OBJECTIVE. To determine the impact of known observers on hand hygiene performance in inpatient care units with differing baseline levels of hand hygiene compliance.
Design: Observational study.
Setting: Three inpatient care units, selected on the basis of past hand hygiene performance, in a hospital where hand hygiene observation and feedback are routine.
Participants: Three infection control practitioners (ICPs) and a student intern observed hospital staff.
Methods: Beginning in late 2005, the 3 ICPs, who were well known to the hospital staff, performed frequent, regular observations of hand hygiene in all 3 inpatient care units of the hospital, as part of routine surveillance. During the study period (January-May 2007), a student intern who was unknown to the hospital staff also performed observations of hand hygiene in the 3 inpatient care units. The rates of hand hygiene compliance observed by the 3 ICPs were compared with those observed by the student intern.
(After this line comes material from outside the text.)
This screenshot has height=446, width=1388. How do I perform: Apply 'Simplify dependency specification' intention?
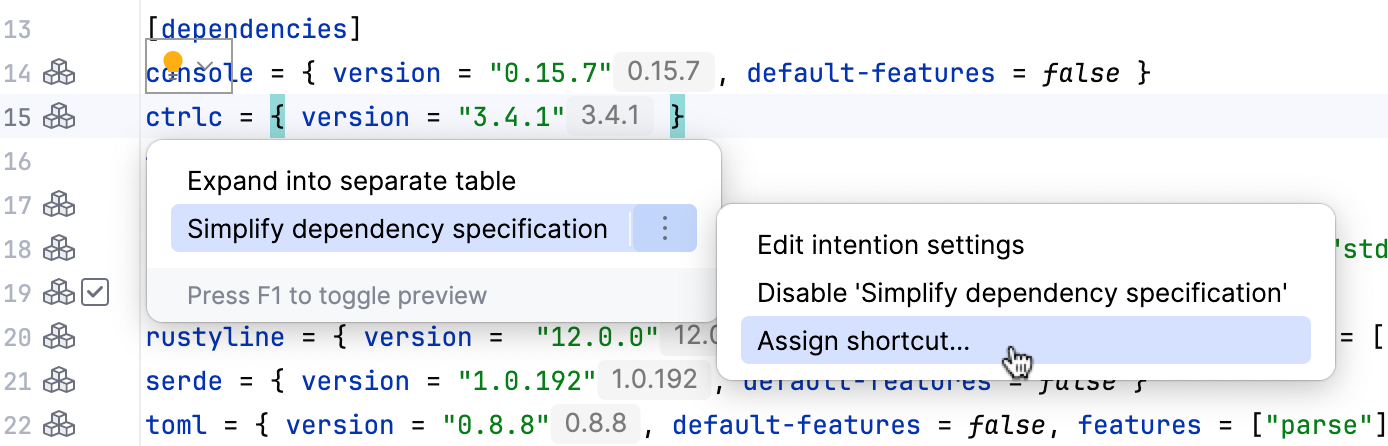tap(397, 230)
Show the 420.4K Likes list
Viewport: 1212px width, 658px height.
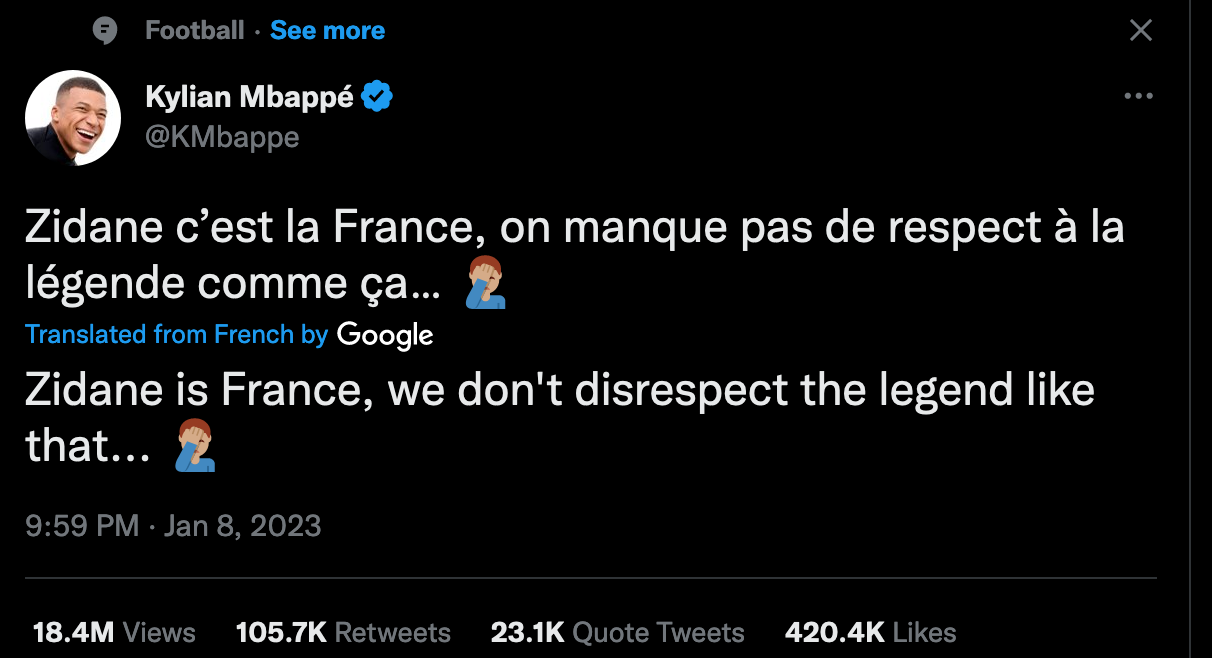pos(870,633)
Results: The 3 ICPs observed 332 opportunities for hand hygiene during 15 observation periods, and the student intern observed 355 opportunities during 19 observation periods. The overall rate of hand hygiene compliance observed by the ICPs was 65% (ie, in 215 of the 332 opportunities, the performance of proper hand hygiene by hospital staff was observed), and the overall rate of hand hygiene compliance observed by the student intern was 58% (ie, in 207 of the 355 opportunities, the performance of proper hand hygiene by hospital staff was observed) (P=.1 ). Both the ICPs and the student intern were able to distinguish between inpatient care units with a high rate of hand hygiene compliance (hereafter referred to as high-performing units) and those with a low rate (hereafter referred to as low-performing units). However, in the 2 high-performing units, the ICPs observed significantly higher compliance rates than did the student intern, whereas in the low-performing unit, both the ICPs and the student intern measured similarly low rates of hand hygiene compliance.
Conclusions: Recognized observers are associated with higher rates of hand hygiene compliance, even in a healthcare setting where such observations have become routine. This effect (ie, the Hawthorne effect) is more pronounced in high-performing units and insignificant in low-performing units. The use of unrecognized observers may be important for verifying high performance but is probably unnecessary for documenting poor performance. Moreover, the Hawthorne effect may be a useful tool for sustaining and improving hand hygiene compliance.